* **EXERCISE MATERIAL**:
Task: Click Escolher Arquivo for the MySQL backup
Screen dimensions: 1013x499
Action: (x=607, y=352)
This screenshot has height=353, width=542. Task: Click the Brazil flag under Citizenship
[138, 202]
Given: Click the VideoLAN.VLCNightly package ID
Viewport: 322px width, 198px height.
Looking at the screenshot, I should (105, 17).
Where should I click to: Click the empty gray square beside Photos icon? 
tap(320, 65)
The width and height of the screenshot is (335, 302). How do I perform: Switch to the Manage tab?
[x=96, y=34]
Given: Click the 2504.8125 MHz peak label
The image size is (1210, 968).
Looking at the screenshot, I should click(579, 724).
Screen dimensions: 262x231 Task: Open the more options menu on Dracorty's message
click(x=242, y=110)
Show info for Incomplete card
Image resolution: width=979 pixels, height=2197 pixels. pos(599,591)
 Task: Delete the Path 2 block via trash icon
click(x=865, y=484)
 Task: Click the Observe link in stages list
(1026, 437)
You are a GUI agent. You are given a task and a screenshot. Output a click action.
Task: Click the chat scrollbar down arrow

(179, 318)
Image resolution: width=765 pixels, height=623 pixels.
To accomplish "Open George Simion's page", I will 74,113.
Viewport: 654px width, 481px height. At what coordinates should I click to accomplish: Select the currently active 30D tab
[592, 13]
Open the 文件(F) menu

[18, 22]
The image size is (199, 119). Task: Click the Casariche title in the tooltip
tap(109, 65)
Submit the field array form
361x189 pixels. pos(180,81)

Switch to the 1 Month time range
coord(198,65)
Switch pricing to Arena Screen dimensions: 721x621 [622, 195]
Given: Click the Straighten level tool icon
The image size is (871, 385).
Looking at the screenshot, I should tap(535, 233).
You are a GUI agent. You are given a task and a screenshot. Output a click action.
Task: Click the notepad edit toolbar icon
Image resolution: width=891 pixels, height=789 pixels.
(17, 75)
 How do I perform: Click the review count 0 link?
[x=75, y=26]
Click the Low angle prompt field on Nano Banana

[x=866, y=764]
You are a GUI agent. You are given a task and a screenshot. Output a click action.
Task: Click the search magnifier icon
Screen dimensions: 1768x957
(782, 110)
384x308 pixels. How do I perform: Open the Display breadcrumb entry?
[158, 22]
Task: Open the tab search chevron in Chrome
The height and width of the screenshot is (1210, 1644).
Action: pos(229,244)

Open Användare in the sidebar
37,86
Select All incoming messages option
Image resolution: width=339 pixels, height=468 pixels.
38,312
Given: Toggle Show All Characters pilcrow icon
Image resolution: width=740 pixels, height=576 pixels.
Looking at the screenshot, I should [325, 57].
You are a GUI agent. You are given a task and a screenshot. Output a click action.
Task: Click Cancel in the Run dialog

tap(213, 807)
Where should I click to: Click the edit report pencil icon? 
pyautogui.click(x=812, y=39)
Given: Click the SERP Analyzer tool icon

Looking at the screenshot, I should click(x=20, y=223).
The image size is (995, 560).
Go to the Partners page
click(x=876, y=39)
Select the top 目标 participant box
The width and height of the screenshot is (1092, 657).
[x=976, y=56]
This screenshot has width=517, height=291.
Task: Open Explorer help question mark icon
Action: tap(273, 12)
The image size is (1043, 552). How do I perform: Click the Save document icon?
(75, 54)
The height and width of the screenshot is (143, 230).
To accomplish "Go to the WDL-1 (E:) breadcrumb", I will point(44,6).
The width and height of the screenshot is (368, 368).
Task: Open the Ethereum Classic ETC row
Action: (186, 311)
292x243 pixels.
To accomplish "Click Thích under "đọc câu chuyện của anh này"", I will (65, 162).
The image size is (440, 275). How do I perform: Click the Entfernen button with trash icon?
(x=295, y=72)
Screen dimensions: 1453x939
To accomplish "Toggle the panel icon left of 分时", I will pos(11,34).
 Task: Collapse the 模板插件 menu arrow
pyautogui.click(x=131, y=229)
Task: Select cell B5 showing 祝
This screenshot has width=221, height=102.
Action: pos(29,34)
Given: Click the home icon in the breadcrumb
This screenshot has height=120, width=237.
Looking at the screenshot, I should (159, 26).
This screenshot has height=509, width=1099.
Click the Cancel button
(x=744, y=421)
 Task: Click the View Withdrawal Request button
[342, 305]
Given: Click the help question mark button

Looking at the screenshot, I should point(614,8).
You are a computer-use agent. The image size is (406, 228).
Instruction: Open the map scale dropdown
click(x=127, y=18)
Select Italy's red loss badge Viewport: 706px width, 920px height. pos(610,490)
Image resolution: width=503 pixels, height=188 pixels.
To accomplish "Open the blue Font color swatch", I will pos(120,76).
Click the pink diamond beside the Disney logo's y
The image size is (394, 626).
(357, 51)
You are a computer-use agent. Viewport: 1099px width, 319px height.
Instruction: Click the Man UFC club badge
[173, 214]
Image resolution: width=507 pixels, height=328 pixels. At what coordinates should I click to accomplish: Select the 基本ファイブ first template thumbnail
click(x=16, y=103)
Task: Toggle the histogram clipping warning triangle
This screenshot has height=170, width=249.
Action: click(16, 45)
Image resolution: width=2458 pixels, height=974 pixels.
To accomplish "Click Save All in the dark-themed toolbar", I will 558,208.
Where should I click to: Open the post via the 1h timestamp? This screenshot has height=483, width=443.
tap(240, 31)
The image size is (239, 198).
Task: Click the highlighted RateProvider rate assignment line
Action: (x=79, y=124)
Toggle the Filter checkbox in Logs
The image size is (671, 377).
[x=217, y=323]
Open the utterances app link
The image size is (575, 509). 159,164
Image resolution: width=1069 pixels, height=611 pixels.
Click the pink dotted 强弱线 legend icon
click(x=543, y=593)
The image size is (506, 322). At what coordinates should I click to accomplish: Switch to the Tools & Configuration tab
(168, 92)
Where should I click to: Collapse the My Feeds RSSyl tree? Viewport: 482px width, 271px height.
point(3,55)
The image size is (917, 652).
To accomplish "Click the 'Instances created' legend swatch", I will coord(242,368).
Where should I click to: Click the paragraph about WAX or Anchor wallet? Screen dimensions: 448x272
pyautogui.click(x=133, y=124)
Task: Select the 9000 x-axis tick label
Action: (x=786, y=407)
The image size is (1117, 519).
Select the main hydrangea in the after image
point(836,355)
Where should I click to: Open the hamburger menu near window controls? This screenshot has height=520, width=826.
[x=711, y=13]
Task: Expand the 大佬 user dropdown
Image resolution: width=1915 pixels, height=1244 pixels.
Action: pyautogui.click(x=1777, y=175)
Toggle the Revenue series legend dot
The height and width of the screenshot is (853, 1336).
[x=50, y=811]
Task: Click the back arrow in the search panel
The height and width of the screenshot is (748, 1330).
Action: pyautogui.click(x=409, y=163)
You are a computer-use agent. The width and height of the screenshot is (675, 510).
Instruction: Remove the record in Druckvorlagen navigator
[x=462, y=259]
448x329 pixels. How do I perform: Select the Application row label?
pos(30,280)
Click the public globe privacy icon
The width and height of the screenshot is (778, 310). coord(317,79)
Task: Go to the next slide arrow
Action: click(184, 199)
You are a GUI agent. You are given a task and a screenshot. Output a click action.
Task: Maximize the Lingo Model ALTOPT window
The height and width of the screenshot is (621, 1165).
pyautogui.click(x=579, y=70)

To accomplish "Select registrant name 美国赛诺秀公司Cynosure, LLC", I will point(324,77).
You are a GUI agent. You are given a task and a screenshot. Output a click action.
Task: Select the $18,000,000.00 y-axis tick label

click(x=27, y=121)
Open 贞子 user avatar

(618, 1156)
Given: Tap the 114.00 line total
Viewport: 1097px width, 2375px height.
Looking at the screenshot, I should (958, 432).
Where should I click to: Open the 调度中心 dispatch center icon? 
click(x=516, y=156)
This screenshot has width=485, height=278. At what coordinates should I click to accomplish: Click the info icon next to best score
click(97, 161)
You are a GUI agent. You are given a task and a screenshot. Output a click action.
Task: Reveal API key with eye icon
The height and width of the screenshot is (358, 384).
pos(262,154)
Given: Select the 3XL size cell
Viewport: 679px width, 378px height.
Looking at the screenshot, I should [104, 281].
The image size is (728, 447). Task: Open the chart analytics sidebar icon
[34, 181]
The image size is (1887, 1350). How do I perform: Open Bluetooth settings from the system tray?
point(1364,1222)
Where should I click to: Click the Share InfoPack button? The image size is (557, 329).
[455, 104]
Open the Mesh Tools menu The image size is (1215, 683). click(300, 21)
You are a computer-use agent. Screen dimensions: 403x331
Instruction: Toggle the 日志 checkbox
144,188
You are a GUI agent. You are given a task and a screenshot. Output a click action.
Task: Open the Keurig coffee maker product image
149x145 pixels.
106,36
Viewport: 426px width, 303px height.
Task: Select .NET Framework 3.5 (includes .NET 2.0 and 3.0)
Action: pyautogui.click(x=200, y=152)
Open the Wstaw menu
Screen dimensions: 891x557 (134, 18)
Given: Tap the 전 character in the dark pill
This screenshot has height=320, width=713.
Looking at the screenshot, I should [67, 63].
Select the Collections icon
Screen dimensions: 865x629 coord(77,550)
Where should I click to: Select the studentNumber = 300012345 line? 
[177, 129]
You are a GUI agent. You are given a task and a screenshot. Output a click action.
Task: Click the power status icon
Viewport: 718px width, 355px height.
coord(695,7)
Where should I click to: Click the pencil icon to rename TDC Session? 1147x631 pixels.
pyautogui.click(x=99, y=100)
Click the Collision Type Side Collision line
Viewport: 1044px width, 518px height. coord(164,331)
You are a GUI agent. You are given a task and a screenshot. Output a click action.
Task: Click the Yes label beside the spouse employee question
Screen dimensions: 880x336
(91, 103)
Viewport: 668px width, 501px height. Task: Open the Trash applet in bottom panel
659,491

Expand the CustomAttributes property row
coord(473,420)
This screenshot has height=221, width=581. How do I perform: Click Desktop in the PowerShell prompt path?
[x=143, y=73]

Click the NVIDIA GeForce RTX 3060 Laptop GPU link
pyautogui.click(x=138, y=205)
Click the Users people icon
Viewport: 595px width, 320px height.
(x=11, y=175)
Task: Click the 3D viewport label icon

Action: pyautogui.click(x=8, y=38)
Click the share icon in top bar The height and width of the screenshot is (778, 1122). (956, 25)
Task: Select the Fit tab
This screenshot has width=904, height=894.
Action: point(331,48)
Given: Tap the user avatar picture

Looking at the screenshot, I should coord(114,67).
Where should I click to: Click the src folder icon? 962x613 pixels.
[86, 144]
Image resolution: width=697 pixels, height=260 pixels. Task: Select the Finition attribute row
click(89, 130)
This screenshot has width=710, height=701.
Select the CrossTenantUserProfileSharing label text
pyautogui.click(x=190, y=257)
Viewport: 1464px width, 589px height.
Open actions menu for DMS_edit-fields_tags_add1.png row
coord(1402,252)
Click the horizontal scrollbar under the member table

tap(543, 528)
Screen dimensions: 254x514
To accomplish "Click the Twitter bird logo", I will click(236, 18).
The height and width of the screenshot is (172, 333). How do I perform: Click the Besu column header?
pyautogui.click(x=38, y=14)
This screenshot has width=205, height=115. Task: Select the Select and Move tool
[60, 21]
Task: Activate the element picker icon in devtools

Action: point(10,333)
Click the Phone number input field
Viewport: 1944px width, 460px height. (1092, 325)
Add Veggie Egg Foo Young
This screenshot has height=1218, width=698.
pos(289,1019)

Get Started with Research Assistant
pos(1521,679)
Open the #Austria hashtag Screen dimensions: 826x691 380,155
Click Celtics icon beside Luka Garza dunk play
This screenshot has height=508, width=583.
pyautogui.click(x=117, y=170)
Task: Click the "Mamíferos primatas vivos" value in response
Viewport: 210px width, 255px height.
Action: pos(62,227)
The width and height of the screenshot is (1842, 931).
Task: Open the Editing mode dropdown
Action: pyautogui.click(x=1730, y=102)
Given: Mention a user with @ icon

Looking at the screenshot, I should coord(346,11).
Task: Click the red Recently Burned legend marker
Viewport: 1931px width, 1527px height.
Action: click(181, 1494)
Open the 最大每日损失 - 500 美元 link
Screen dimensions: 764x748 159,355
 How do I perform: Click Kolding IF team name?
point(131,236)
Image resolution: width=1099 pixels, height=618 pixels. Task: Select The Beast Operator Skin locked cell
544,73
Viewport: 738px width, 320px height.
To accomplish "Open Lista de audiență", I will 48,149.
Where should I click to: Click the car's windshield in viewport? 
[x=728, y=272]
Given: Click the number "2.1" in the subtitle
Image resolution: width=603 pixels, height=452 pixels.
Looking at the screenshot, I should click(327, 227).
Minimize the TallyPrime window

* **EXERCISE BRIEF**:
Reproduce the entries above verbatim, from the line containing "Task: Click the 3D viewport label icon" up to and including the line containing "Looking at the screenshot, I should coord(114,67).".

* **SOLUTION TO THIS EXERCISE**:
Task: Click the 3D viewport label icon

Action: pyautogui.click(x=8, y=38)
Click the share icon in top bar The height and width of the screenshot is (778, 1122). (956, 25)
Task: Select the Fit tab
This screenshot has width=904, height=894.
Action: point(331,48)
Given: Tap the user avatar picture

Looking at the screenshot, I should coord(114,67).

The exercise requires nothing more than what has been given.